WHAT THIS TASK INVOLVES:
Copy the lines below verbatim, from the line containing "has height=414, width=585." through the line containing "will tap(217, 42).", and nothing else.

=== RECORDS SHOWN ===

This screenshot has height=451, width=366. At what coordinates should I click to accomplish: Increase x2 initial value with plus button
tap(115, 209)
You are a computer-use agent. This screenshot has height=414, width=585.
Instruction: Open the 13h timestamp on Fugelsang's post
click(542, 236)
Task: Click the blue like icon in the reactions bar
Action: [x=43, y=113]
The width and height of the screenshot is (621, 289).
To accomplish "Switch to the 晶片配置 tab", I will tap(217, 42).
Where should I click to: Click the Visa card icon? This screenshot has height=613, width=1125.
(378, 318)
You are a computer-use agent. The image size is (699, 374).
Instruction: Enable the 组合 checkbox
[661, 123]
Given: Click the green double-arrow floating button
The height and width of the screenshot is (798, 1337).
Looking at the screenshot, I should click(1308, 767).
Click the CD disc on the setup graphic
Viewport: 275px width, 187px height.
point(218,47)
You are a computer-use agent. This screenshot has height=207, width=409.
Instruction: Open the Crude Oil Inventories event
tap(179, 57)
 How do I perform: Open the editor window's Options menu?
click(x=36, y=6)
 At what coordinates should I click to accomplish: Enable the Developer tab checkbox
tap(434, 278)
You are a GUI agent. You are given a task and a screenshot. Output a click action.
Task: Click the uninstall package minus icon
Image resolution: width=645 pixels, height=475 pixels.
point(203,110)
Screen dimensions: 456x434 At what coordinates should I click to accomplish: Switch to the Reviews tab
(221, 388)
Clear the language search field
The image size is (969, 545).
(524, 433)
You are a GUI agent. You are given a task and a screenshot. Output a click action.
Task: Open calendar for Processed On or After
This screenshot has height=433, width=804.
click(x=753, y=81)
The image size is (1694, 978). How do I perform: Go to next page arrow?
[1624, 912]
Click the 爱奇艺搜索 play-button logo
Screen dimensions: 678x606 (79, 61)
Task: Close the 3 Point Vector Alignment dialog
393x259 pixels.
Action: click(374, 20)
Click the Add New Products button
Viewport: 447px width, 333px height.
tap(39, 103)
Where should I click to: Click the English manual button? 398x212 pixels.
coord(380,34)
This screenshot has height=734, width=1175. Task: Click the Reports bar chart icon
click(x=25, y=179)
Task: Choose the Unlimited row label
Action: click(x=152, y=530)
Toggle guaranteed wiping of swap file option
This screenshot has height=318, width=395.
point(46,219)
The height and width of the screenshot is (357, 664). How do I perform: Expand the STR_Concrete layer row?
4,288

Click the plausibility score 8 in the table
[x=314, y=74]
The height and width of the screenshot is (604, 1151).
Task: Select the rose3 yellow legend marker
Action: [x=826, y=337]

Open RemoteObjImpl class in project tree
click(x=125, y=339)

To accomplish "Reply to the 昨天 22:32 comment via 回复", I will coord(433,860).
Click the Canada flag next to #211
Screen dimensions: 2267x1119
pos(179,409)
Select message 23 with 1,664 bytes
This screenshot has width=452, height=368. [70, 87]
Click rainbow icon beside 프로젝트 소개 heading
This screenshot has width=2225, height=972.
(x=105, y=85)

===

RESULT OF THE EXERCISE:
You are a computer-use agent. This screenshot has height=414, width=585.
Instruction: Open the 13h timestamp on Fugelsang's post
click(542, 236)
Task: Click the blue like icon in the reactions bar
Action: [x=43, y=113]
The width and height of the screenshot is (621, 289).
To accomplish "Switch to the 晶片配置 tab", I will tap(217, 42).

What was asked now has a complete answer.